Incidentally though, my impression is that scientists are very reluctant to admit they were wrong. They might admit it over small things, but if it’s a theory they’ve been working on and promoting for 10 years, it’s going to take a hell of a lot to convince them it’s wrong. They’re only human.

The reason new hypotheses emerge over old hypotheses is because the scientific field as a whole starts to accept a different theory. My impression is the way it works is more like: The guy who invented Theory One will still be arguing it’s correct, but the rest of the field starts to move on and accept Theory Two. That guy will continue arguing Theory Two is correct even as the rest of the field starts to move on and accept Theory Three, and so on.

It tends to balance out in the end. Older scientists often do tend to cling to old theories (certainly not always, just more often than younger ones with less experience and less personal stake). But no one lasts forever, and sooner or later a theory which works and gets results tends to take over.

Things are harder when the issue is not one readily subject to testing. It took a long time for the theory of plate techtonics to gain acceptance, because most scientists considered it ludicrous and flat-out harassed the theory’s creator, Mr Wegener, despite the fact he got it pretty close. It took fifty years to demonstrate good evidence for the theory, and that was only because he did get a few good disciples.

Or for that matter, Troy. Well-esablished archeologists often considered the Illiad and the Odessey little more than myth, if not a flat-out literary invention. heinrich Schliemann was (to them) a crackpot with money who wanted to dig in the dirt. Lo and behold, the man goes down to Turkey, accurately locates the appropriate site, and digs up a pile of ancient treasure, including enough evidence to support the view that 'ol Homer really was describing a real war (with some literary improvment). While he made mistakes and wasn’t particularly professional about it, Schliemann did find what he said. Berlin’s archeological society was really, really angry about this and maintained it was all a lie for a very long time.*

*When they finally came around, Kaiser Wilhelm himself held a banquet naming Schliemann as an Berlin citizen, a rare honor, to help persuade him to leave part of his collection to Berlin museums. Among other things, the menu had the bear symbol of Berlin tamely sitting at Schliemann’s feet.
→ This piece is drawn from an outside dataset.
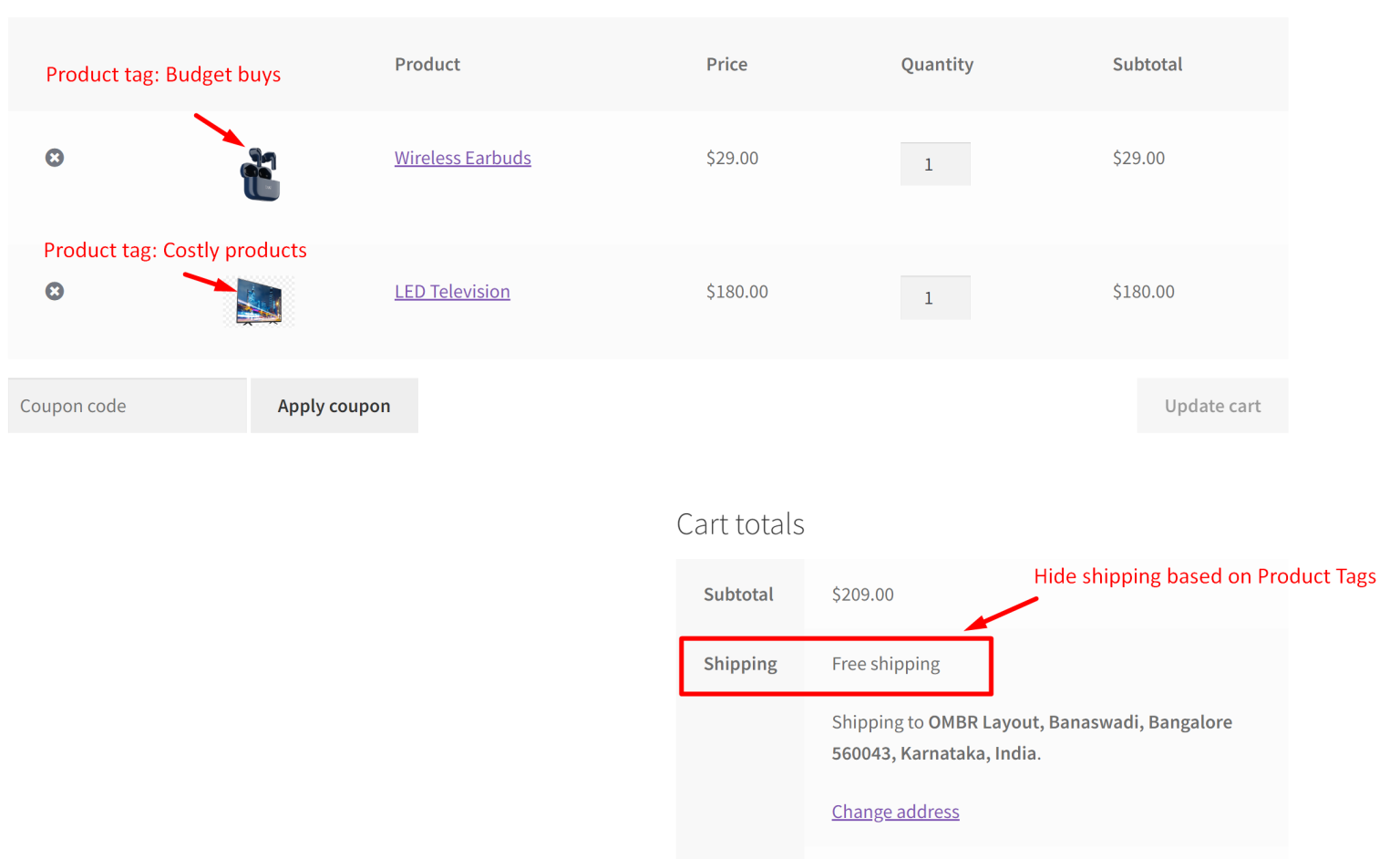Click inside the Coupon code field

tap(126, 405)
However, we have to also consider that in these cases, a real and convincing demonstration was both possible, and practical with available technology. This is always going to be easier in hard sciences than inthe soft ones. Even today, people are still having fundamental arguments over Linguistics, Economics, and Psychology. Fortunately, there is more room for disagreement in those fields.
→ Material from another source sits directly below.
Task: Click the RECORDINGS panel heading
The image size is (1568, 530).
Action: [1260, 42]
I was mostly referencing that paper as a rebuttal to the person who thought peer review was magic. In reality, passing peer review often just means that your paper doesn’t contradict any published results by the reviewers.

Science is about coming up with ideas and trying to figure ways to test them. So you might say science consists of those theories we haven’t managed to falsify yet. However science also has a huge body of knowledge about things we know aren’t true.

I think this is an important distinction. When I read the OP, I thought of scientists admitting they’re wrong about “small things”, which happens constantly. I’m thinking about a scientist doing a study to test one or more hypotheses, and when the data are examined, at least one of the hypotheses is not supported. I’ve been working in research for about 30 years now, and I would say that the scenario described above has occurred in more than half of the studies I’ve been involved with. We always indicate which hypotheses are supported and which are not.

Now, there is a publication bias such that negative findings are less likely to get published than positive ones. So a scientist’s admission that he or she was wrong may not always end up in print.

(One of the most famous experiments in history, however, was a negative result.)

Given the variety of viewpoints presented here, this is probably better suited to GD than GQ.

Colibri
General Questions Moderator

Not useless, just slower than need be.